Rabbi, already jailed for fraud, questioned over suspected murder
Eliezer Berland, 83, led a cult that drew the devoted following of many hundreds of people. He claimed to have healing powers
A Charedi rabbi already imprisoned in Israel for fraud is facing fresh suspicion in connection to the disappearance and suspected murder of two men in the late 1980s.
Police want to speak to Rabbi Eliezer Berland, 83, who began a sentence last week for swindling terminally ill people out of money with the promise they will be healed.
Israeli media reported he was arrested on Monday morning and that his wife Tehillah Berland had also been detained by police for questioning in Jerusalem.
Investigative journalists have discovered in recent years that the kidnap and presumed murder of 17-year-old Nissim Shitrit and of Jerusalem resident Avraham Edri, 41, may have been orchestrated by members of his sect, Shuvu Banim.
Shitrit was a Charedi youth who disappeared in 1986. His body was never found. Edri was killed and discovered beaten in Ramot Forest to the north of Jerusalem in 1990.
Ten other suspects have been held by police in connection to the two cases.

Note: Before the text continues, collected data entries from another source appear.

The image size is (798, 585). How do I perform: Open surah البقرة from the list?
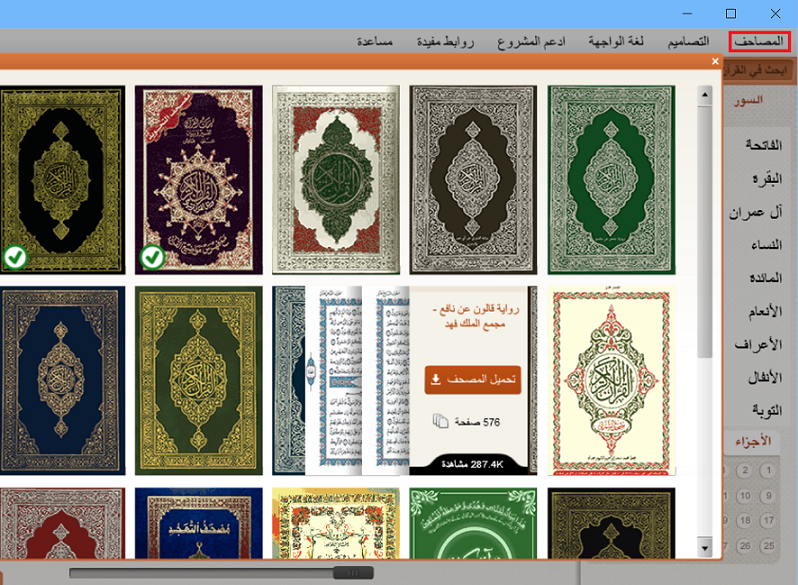coord(767,179)
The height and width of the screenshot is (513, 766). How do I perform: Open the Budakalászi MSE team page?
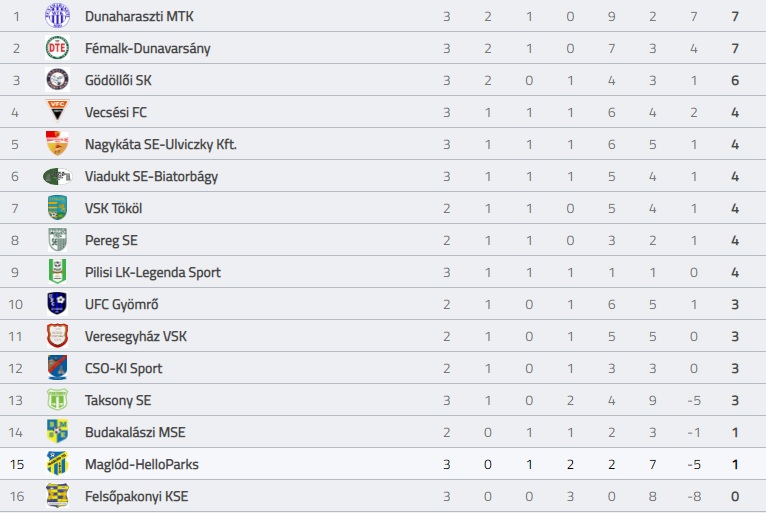click(135, 432)
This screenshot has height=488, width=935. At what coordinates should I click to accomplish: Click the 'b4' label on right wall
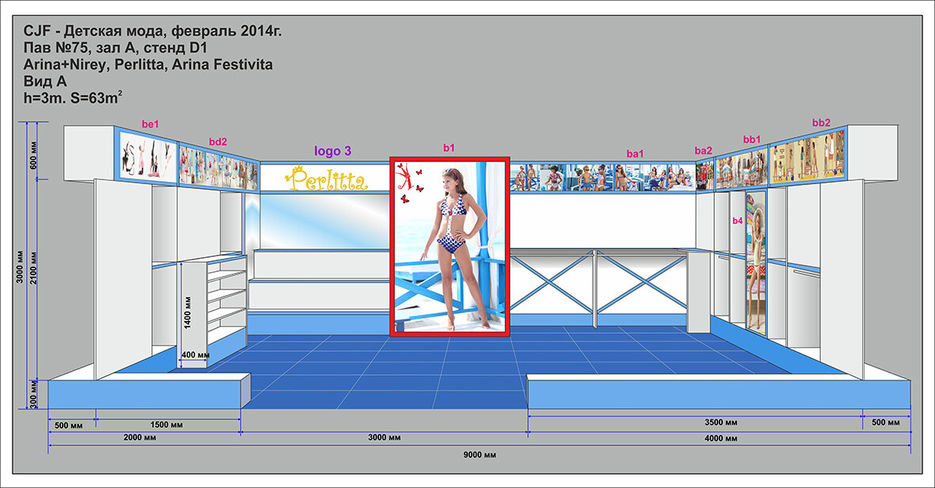click(x=737, y=220)
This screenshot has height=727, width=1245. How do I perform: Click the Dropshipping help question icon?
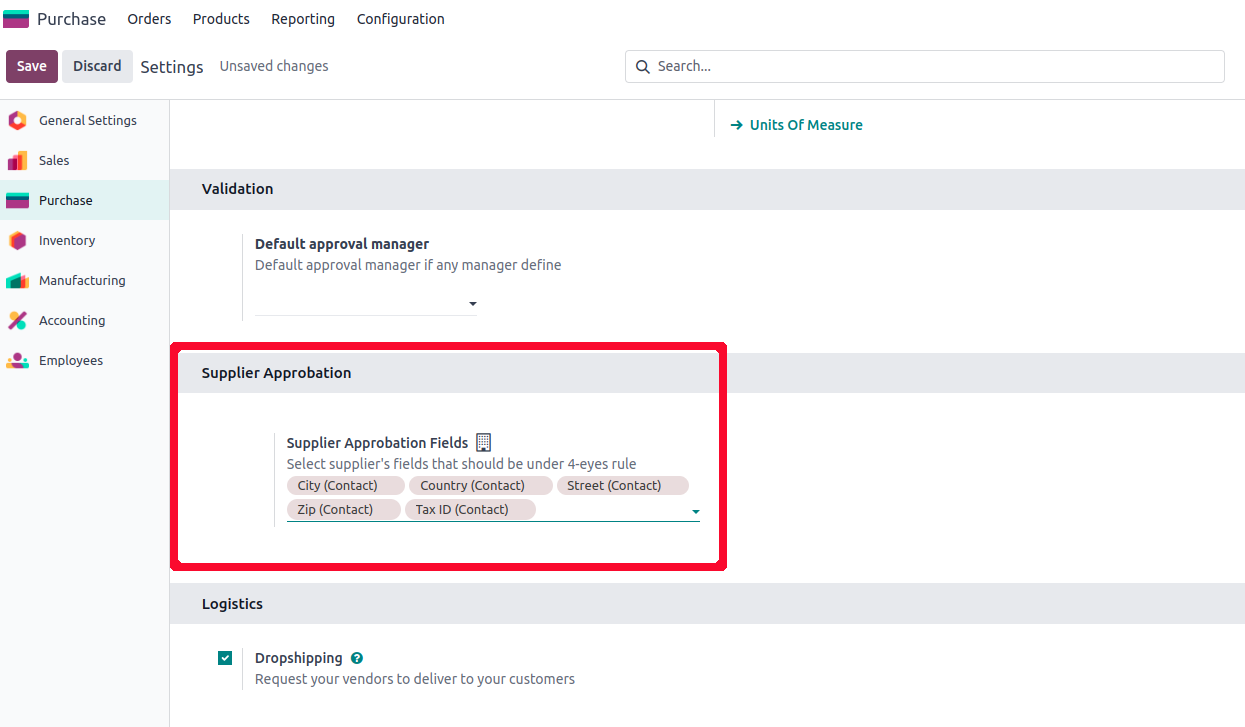pos(357,658)
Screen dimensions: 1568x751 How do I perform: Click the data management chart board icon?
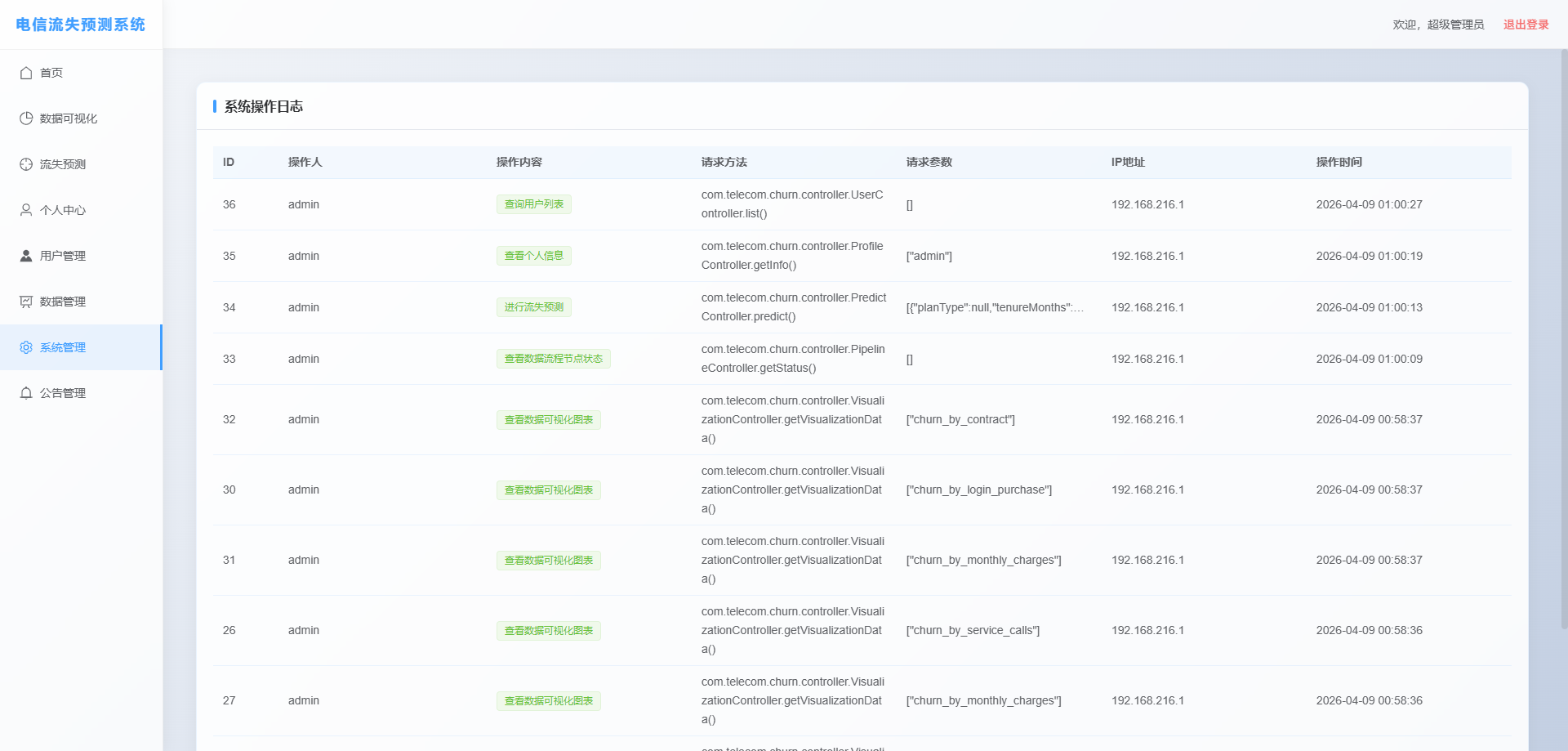(x=26, y=302)
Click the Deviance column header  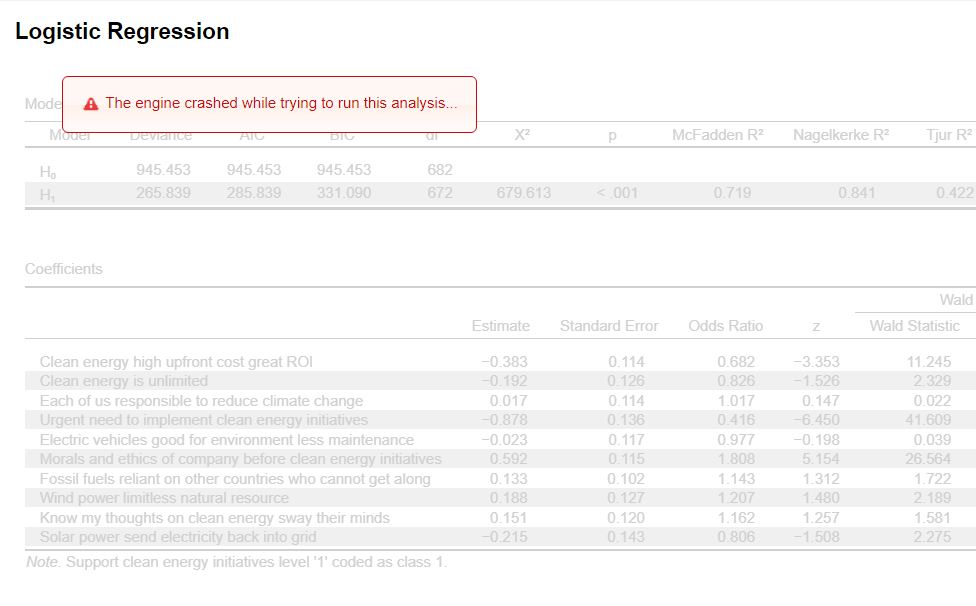pos(163,135)
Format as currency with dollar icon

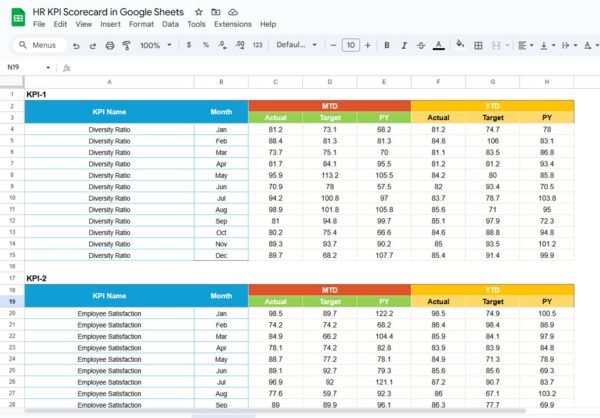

Shuvu Banim members are believed to have been involved in both cases, Haaretz reported, at a time when Berland was a heavily influential leader. Many members viewed him as a partly-divine being.
Berland was given an 18-month prison sentence after it emerged he had convinced families to pay thousands of shekels to him in exchange for blessings, promises to heal them and a guarantee they would live beyond 100 years.
The rabbi is not expected to serve the full sentence because of ill-health. An earlier prison sentence – for sexual assault and indecent acts – was also cut short because he has cancer.